-- Task details --
Please restate each entry that appears below word for word, without its pictures.

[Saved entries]
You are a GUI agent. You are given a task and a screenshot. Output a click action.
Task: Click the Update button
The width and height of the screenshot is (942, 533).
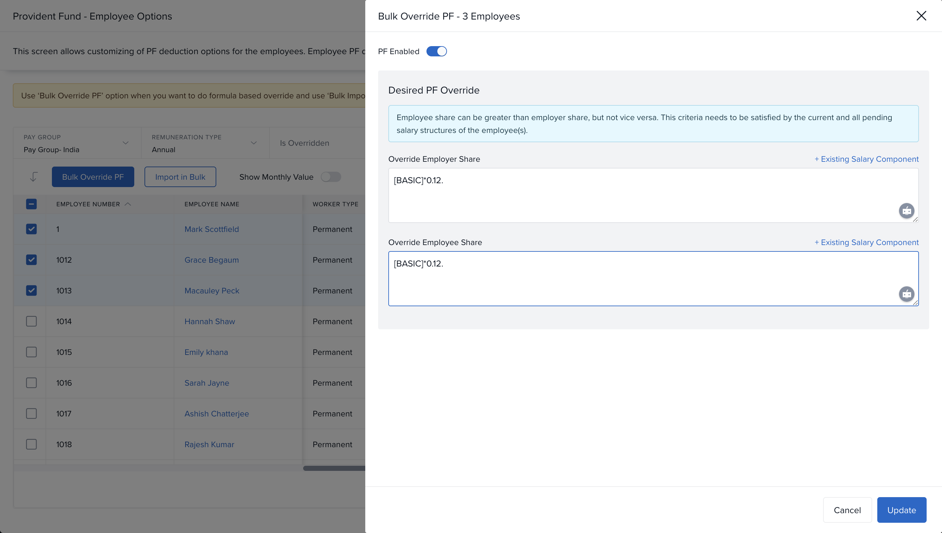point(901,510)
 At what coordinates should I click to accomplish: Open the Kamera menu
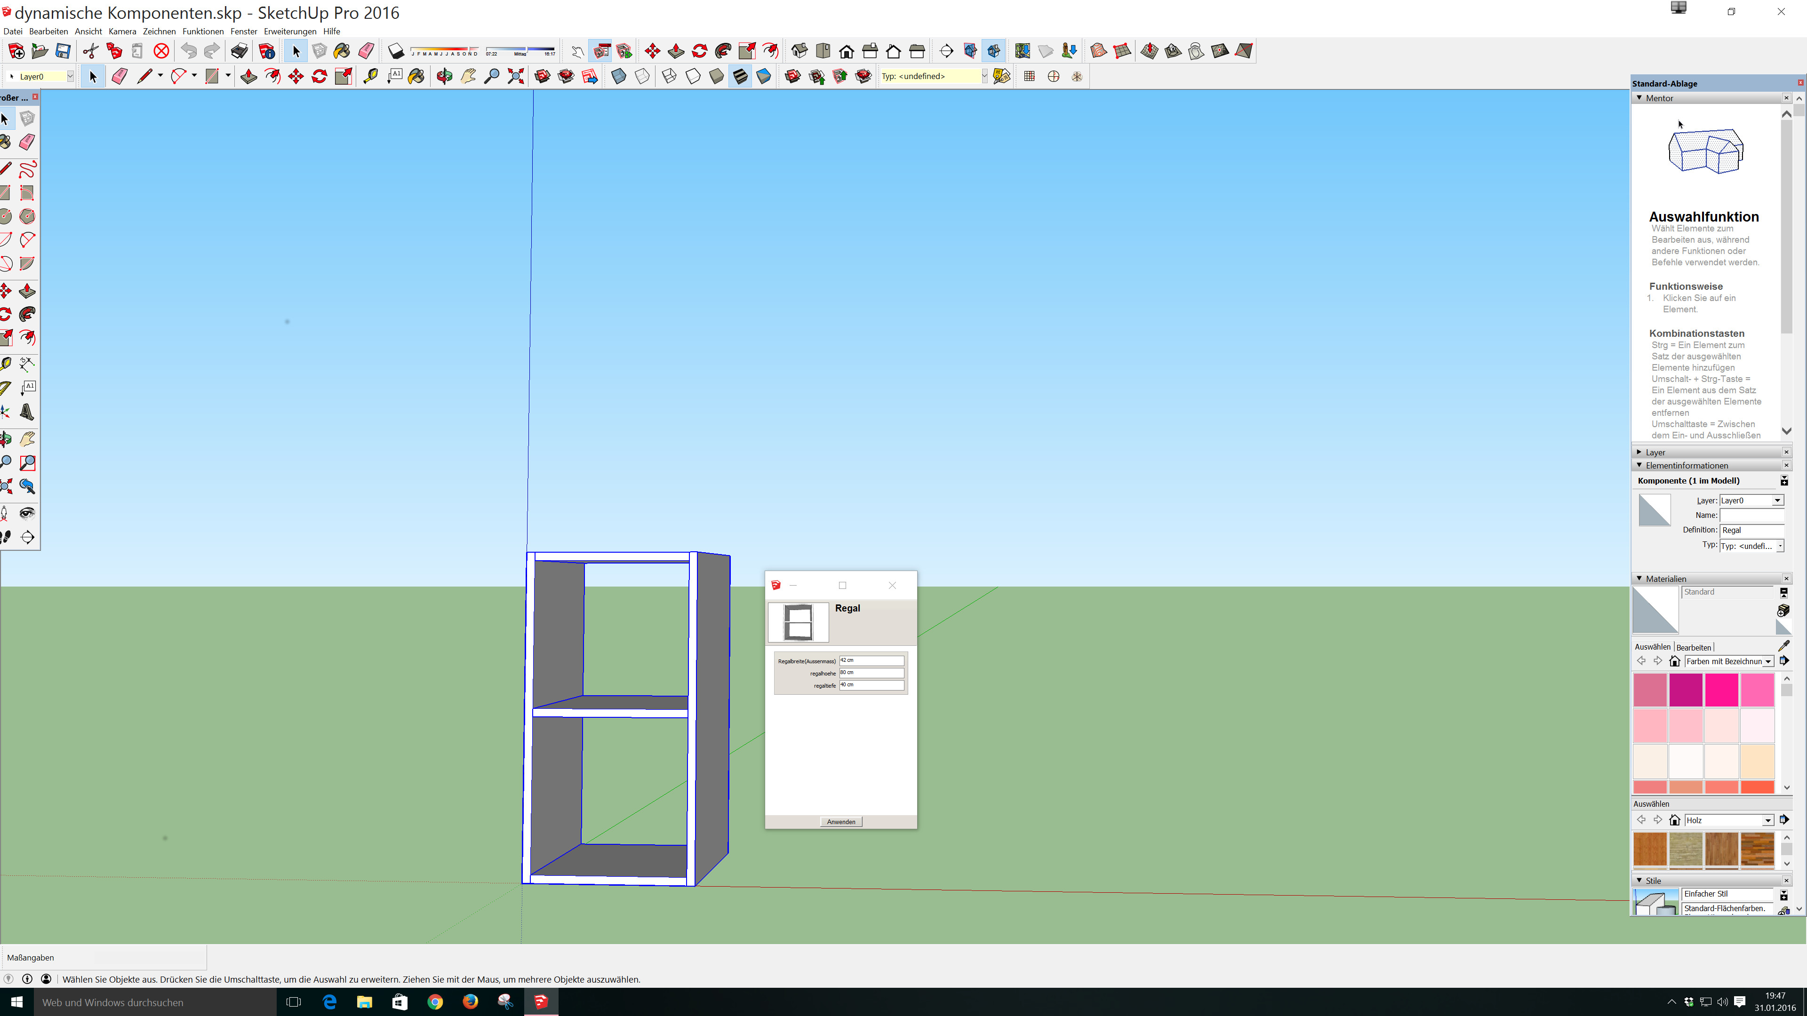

-- Response for this exercise --
You are a GUI agent. You are given a task and a screenshot. Output a click action.
Task: Click the Update button
The width and height of the screenshot is (942, 533).
point(901,510)
 At what coordinates should I click to accomplish: Open the Kamera menu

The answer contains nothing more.